Field Type Description
rateLimit RateLimitConfig Overrides defaultRateLimit for this specific tool.
maxConcurrency number Overrides defaultMaxConcurrency for this specific tool.

Per-tool configuration always takes precedence over global defaults. A tool with no rate limit configuration and no global defaults has no rate limiting applied.

Strategies

"reject" — When the rate limit or concurrency cap is exceeded, acquire returns immediately with allowed: false. The guard engine throws a ToolGuardError with code: "rate-limited" and includes retryAfterMs when available (rate limit case only — not for concurrency rejections). The tool is never executed.

"queue" — When the rate limit or concurrency cap is exceeded, acquire suspends the current call until a slot opens. Calls are released in FIFO order via a per-tool queue. This provides backpressure rather than hard rejection. Use it when occasional latency is preferable to dropped calls.

Queue strategy and timeouts

Queued calls wait indefinitely for a slot. If you use the "queue" strategy, ensure your caller has an appropriate timeout so that a stalled queue does not block your application indefinitely.

RateLimiter Class

The RateLimiter class is used internally by the guard engine. It is also exported for testing and custom integration scenarios.

acquire(toolName, config, maxConcurrency?)

Attempt to claim a slot for the given tool:

import { RateLimiter } from "ai-tool-guard/guards";

const limiter = new RateLimiter();

const result = await limiter.acquire("my-tool", {
  maxCalls: 10,
  windowMs: 1000,
  strategy: "reject",
}, /* maxConcurrency */ 3);

if (!result.allowed) {
  console.error(result.reason);
  // result.retryAfterMs is set for rate limit violations (not concurrency).
}

acquire returns RateLimitAcquireResult:

interface RateLimitAcquireResult {
  allowed: boolean;
  reason?: string;        // Human-readable explanation when not allowed.
  retryAfterMs?: number;  // Milliseconds until the oldest call leaves the window.
}

For the "queue" strategy, acquire does not return until a slot is available. The resolved result.allowed is always true in that case.

release(toolName)

Release a concurrency slot after tool execution completes. The guard engine calls this in a finally block, guaranteeing cleanup even when the tool throws:

// Internal pattern — the guard engine does this automatically.
await limiter.acquire(toolName, config, maxConcurrency);
try {
  result = await tool.execute(args);
} finally {
  limiter.release(toolName);
}

Calling release also wakes the next queued caller (if any) for the "queue" strategy.

getState(toolName)

Returns the current RateLimitState for a tool, useful for observability and debugging:

const state = limiter.getState("my-tool");
// state.timestamps  — array of call timestamps within the current window
// state.activeCalls — number of currently executing calls

reset()

Clears all state and rejects all queued callers with an error.
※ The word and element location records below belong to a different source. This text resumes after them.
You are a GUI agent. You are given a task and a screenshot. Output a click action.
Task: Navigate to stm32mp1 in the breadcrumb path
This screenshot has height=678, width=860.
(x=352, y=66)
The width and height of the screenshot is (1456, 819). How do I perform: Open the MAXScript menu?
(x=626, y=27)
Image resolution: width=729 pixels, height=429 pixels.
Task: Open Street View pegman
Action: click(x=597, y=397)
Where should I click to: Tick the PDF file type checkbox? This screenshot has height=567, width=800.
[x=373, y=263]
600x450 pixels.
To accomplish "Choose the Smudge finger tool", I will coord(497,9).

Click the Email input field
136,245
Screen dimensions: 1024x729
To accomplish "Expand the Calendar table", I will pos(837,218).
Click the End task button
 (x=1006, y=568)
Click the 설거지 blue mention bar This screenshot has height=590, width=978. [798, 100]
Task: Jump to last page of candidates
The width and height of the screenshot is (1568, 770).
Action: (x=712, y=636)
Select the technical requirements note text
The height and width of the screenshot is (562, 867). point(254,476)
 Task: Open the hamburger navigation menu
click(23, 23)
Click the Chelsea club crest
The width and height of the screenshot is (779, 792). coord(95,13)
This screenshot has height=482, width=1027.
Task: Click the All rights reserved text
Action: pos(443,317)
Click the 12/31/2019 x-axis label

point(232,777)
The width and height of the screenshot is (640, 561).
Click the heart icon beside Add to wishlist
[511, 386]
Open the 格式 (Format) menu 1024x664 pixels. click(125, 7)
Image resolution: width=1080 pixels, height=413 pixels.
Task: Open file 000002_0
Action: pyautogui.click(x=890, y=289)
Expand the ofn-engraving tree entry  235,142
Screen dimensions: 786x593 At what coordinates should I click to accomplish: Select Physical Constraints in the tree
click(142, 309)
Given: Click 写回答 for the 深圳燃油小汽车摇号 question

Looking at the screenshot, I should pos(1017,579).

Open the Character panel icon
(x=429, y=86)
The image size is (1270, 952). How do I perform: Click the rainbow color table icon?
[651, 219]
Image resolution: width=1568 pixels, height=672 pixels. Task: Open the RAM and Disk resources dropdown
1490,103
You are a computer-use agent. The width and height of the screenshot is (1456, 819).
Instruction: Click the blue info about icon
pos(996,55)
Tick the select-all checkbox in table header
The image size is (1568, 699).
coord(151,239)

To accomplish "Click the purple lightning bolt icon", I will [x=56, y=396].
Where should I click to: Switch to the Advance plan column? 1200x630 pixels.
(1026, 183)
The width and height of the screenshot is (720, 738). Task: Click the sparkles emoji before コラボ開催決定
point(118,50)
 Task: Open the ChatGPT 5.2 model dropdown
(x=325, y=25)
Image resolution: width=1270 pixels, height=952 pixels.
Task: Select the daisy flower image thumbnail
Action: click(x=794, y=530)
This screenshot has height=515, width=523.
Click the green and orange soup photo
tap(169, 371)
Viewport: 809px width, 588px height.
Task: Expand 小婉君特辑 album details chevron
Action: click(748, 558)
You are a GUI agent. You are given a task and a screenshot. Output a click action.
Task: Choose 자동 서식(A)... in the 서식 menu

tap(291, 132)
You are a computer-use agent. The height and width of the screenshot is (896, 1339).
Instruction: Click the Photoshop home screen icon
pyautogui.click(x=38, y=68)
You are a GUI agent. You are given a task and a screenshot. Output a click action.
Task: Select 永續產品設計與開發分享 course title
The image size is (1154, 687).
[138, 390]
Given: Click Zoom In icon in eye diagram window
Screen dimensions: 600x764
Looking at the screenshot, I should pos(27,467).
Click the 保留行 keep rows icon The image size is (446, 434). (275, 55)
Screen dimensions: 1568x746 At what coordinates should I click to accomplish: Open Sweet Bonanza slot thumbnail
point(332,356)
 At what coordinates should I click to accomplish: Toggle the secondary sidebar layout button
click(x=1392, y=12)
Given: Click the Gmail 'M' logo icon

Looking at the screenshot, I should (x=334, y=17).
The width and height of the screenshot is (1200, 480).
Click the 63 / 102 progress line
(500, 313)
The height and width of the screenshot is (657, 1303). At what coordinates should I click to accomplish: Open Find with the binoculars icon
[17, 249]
Intended for use in tests between test cases:

limiter.reset();

Advanced Examples

Protecting an Expensive External API

Cap calls to a third-party API that bills per request, and queue excess calls rather than dropping them:

import { createToolGuard } from "ai-tool-guard";

const guard = createToolGuard();

const wrappedOcrTool = guard.guardTool("ocrApi", ocrApiTool, {
  riskLevel: "medium",
  rateLimit: {
    maxCalls: 100,
    windowMs: 60_000,   // 100 calls per minute matches API plan limit.
    strategy: "queue",  // Back-pressure excess calls.
  },
  maxConcurrency: 10,   // No more than 10 in-flight requests at once.
});

With this configuration, calls beyond the 100/min window wait in the queue. As calls complete and their timestamps age out of the window, queued callers are admitted in order.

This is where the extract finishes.